# unwanted raspberry vines on horse pasture HELP



## littleshilohfarm (May 19, 2010)

While walking the pasture on our new farm and spreading lime I spotted a lot of red vines with thorns and noticed some baby raspberrys on them.

It appears that we have this vine growing throughout 2 acres of pasture.

We had this are bushhogged in preperation for overseeding, and I am wondering how to get rid of this stuff. The pasture is going to be for horses, we need really asap so ghere are my questions:

1. will brush killer take care of this if I spray on the entire pasture area?

2. is the brush killer going to kill what grass is growing currently (dont know what kind of grasss is on this pasture).

3. When can I overseed after spraying brush killer? We are overseeding with fescue and then a pasture mix we picked up at tractor supply co.

Any help would REALLY be appreciated!!

THANKS!!


----------



## barnrope (Mar 22, 2010)

I'm not sure on weed killer. If it were mine I'd try some 2-4-D and oil though as its cheap and works good to kill broadleaves and not grass. It will kill alfalfa and clover as well as other legumes though so keep that in mind.

Most folks around here don't like to graze fescue or feed fescue hay to horses. The grass itself makes a great horse ration, but once it is headed out the seed heads are what can be tough on the horses gut, according to what I have been told.


----------



## rjmoses (Apr 4, 2010)

I had one pasture that was loaded with blackberries.
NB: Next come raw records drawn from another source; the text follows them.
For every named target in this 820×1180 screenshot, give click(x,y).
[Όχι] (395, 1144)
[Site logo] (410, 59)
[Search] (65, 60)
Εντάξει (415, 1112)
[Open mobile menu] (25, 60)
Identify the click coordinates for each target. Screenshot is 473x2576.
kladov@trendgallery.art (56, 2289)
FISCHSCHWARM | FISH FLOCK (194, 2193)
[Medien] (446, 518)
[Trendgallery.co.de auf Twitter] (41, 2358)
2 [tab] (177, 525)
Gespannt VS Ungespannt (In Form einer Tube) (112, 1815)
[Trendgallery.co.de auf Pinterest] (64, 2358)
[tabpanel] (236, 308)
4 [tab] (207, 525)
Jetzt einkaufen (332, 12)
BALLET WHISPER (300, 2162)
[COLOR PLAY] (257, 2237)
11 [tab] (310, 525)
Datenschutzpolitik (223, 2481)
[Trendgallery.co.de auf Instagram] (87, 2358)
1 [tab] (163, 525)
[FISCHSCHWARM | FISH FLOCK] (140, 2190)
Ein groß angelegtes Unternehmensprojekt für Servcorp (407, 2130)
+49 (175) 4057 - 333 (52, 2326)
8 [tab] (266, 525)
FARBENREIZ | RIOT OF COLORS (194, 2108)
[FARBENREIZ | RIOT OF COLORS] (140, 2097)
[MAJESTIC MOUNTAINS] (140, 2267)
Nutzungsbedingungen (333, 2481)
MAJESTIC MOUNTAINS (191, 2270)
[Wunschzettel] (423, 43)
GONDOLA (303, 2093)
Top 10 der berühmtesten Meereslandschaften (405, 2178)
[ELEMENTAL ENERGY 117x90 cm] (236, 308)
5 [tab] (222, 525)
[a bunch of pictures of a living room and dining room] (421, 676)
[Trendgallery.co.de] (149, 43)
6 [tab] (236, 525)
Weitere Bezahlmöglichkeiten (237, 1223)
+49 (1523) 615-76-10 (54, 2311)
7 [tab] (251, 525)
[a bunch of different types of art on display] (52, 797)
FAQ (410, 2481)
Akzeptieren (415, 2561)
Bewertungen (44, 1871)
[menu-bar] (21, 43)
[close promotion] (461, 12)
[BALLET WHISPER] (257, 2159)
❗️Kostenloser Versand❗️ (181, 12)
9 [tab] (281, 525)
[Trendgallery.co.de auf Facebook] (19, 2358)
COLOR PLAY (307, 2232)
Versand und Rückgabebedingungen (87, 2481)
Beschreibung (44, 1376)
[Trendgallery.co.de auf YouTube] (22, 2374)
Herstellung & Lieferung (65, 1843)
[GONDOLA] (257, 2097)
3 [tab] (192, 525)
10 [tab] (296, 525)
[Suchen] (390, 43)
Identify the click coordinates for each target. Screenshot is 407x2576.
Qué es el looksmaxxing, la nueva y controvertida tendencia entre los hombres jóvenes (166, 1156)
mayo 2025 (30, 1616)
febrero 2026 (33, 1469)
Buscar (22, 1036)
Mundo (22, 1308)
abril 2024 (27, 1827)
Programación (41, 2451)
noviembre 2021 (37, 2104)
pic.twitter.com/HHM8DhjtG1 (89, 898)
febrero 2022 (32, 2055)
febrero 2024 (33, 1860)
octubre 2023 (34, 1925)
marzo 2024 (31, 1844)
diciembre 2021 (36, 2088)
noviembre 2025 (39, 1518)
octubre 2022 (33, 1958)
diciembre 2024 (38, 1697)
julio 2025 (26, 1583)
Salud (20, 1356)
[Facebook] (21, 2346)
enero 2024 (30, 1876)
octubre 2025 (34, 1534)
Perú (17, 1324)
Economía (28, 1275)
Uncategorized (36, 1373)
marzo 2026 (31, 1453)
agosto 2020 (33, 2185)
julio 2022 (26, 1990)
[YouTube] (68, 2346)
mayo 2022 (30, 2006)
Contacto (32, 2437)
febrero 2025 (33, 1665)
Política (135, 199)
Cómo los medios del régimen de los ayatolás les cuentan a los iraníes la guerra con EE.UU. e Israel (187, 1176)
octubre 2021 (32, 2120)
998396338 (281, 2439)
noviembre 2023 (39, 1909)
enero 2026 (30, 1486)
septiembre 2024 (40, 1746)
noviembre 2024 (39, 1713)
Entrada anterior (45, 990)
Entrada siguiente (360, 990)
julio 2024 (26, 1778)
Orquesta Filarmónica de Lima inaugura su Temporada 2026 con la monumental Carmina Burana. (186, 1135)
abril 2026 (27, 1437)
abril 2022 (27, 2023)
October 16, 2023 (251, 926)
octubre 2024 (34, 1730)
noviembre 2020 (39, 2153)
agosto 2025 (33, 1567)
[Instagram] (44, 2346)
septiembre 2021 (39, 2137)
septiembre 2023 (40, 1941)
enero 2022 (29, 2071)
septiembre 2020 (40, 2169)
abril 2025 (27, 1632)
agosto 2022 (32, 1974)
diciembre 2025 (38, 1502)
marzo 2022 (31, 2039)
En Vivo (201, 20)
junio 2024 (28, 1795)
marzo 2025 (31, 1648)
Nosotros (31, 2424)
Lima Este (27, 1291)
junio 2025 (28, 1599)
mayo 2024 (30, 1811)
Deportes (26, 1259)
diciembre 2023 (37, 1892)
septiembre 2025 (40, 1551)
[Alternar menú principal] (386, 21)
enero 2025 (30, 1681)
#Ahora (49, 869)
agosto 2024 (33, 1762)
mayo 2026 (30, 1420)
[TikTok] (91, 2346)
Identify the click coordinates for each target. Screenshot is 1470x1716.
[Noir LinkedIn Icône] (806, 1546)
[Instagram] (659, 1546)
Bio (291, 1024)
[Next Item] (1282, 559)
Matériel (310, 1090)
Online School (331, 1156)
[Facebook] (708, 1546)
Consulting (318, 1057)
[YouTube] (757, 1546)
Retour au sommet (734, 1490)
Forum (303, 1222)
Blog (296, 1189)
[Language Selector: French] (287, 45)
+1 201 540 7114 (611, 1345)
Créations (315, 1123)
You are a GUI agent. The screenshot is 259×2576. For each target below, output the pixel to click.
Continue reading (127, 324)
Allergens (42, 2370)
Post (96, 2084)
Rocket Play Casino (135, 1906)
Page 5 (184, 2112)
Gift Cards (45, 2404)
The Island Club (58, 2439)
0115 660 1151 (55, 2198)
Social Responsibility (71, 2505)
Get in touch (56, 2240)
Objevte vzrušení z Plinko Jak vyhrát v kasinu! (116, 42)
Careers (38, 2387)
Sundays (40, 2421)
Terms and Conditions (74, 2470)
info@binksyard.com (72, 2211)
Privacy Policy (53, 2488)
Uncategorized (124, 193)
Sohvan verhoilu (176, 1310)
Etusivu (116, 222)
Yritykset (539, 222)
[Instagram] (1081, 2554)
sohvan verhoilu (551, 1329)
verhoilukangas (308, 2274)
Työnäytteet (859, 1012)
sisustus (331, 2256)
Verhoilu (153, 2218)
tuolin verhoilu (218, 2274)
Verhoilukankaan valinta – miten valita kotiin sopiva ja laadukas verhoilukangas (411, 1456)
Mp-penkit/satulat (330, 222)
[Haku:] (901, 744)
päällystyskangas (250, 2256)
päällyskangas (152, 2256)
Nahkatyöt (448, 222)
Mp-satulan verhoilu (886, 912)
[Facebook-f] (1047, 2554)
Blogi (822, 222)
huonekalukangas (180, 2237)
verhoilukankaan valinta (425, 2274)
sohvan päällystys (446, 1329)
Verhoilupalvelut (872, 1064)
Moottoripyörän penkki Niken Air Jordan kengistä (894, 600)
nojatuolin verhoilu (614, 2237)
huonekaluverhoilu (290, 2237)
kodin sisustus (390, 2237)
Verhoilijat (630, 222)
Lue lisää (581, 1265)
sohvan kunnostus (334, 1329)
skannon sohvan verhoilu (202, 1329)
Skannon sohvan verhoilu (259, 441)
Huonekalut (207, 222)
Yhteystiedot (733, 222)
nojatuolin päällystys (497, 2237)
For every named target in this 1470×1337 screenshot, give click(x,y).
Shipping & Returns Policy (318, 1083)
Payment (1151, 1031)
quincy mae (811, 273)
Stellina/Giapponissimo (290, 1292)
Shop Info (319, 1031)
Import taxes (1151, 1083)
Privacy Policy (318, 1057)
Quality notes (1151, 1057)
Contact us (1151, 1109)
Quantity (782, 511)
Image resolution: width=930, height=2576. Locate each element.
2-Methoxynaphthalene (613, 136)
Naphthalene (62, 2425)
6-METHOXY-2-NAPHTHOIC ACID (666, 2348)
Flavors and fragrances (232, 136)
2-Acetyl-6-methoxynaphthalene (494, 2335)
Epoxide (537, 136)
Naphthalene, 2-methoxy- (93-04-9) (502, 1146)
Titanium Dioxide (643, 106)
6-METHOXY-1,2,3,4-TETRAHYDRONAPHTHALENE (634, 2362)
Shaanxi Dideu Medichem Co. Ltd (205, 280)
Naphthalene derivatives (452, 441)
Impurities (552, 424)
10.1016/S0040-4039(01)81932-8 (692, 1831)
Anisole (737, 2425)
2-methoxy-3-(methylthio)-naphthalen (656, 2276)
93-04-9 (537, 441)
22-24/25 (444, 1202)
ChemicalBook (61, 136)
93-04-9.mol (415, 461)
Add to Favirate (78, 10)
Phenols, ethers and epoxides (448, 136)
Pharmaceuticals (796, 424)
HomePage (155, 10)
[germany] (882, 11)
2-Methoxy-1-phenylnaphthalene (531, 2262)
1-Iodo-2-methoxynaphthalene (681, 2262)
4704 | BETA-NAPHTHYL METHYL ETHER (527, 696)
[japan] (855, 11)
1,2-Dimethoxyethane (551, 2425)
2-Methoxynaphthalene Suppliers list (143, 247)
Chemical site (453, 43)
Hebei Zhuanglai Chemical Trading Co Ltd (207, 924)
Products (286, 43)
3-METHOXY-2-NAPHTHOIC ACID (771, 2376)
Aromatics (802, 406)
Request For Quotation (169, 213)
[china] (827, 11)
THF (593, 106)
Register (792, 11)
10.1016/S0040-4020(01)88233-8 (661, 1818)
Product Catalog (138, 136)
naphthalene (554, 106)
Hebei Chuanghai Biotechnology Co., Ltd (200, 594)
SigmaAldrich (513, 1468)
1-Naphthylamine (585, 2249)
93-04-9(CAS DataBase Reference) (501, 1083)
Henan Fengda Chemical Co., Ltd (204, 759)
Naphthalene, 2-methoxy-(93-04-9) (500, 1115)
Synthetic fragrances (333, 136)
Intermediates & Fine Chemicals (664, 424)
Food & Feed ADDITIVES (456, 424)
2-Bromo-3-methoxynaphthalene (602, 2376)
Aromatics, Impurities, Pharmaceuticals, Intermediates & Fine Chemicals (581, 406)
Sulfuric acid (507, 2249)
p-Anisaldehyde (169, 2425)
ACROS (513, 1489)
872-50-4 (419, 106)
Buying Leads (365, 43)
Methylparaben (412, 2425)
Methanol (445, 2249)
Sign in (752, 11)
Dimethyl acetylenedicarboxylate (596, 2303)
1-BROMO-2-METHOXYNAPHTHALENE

I've been getting it under control by spraying the new sprouts with a 1qt Crossbow in 25 gals water in the spring. Mowing August 15th is the best way to prevent them from coming back That's when the plant starts taking sugars into it's root system for winter survival.


----------



## Mike120 (May 4, 2009)

I just use 2,4,D in the spring. Tractor Supply carries Pasture Pro, it works fine. You don't have to take the horses out.


----------



## CantonHayGuy (Sep 25, 2008)

I've come to rely on 2-4-D for any any broadleaf plant I wanted to get rid of; like already stated, it won't kill off the grasses in the pasture. But if you have a local Co-Op or Extension Agency you should be able to talk to either one of those folks to find out what works best for your area.

On a side note, make sure the fescue you are going to use is Endophyte free.


----------



## UpNorth (Jun 15, 2009)

Definitely agree on the endophyte free fescue.

If you decide to mow the rasberries again in the late summer I'd spray them before you cut them with something that will move into the roots, a one-two punch so to speak.


----------



## Vol (Jul 5, 2009)

You will need something alittle stronger than 2-4-D at this time of year. As mentioned in a earlier reply, Crossbow would be an excellent choice. If you follow recomendations it will not kill your grass. Typically, you can sow grass about 60 or more days after applications of 2-4D derivatives(crossbow).
Regards, Mike


----------



## hayray (Feb 23, 2009)

I have used that brush killer from TSC and it seems to be working great.


----------



## OneManShow (Mar 17, 2009)

Crossbow or 2-4-D in the spring. I hadn't had much luck killing bleckberries with 2-4-D until a friend (county noxious weed control guy) told me I should add a little fertilizer to the mix so the targeted plants will take-up more of the 2-4-D. Seems to work pretty well. I should have thought of it on my own though


----------



## NDVA HAYMAN (Nov 24, 2009)

Crossbow or Tordon 22K Mike


----------



## farmboy6320 (Jun 24, 2010)

i sprayed remedy on about 20 acres about 2 weeks ago and it seems to work very good the berry vines are all yellow and dieing


----------